Su "Panorama", vi è l'editoriale di Maurizio Belpietro che è intitolato "Giudici sì, ma imparziali". Ne riporto questo stralcio:
Inaugurando l'anno giudiziario, il pg dell'epoca, davanti all'allora presidente della Repubblica Giovanni Leone, disse in pratica che i giudici non devono mischiarsi con la politica, perché se la "loro vocazione è quella di cambiare la società con la lotta politica", devono prima cambiare mestiere e farsi eleggere come tutti i comuni cittadini".
L'articolo riprende le parole di un magistrato che operò negli anni '70, un tale Uberto Scarpelli.
Ora, il caso Palamara ha fatto emergere questa pericolosa commistione che c'è tra politica e magistratura.
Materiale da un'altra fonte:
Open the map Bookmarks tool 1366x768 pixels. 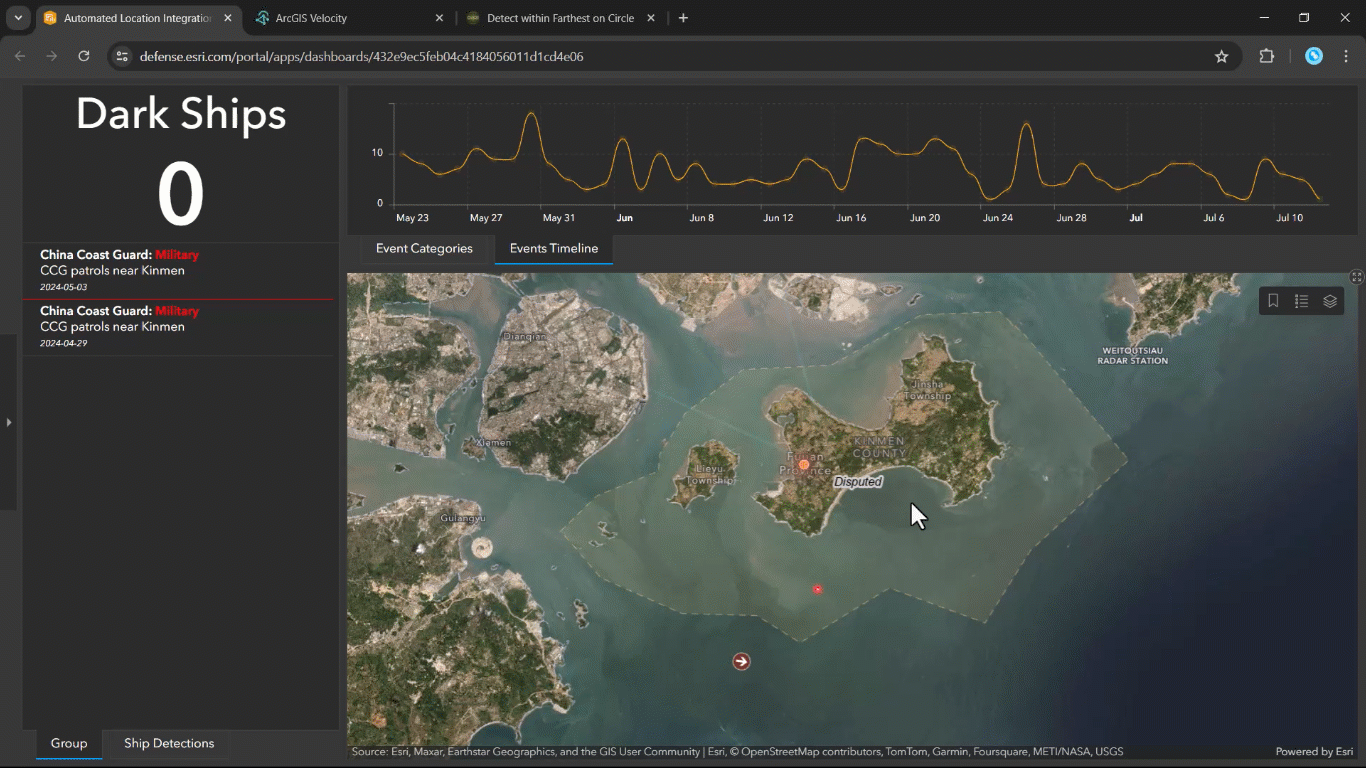[1273, 301]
In una riforma seria della giustizia, si dovrà contemplare anche l'imposizione ai magistrati di avere come riferimento solo la legge e non i dettami di associazioni come l'Associazione Nazionale Magistrati.
Quest'ultima è di fatto un partito.
Si comporta come un partito, visto anche il suo orientamento politico.
Ora, un magistrato può avere una sua idea politica e ciò è legittimo.
La può esprimere votando alle elezioni.
Però, egli deve essere imparziale quando fa il suo lavoro.
Deve fare il suo lavoro con onore e mettendo da parte le sue idee ed opinioni.
Altrimenti, delegittima il ruolo stesso della magistratura ed il cittadino non si fida più dello Stato.
Quando un cittadino che non si fida più delle istituzioni, altri poteri (anche illegali) rischiano di farsi strada.
Ciò diventa pericoloso.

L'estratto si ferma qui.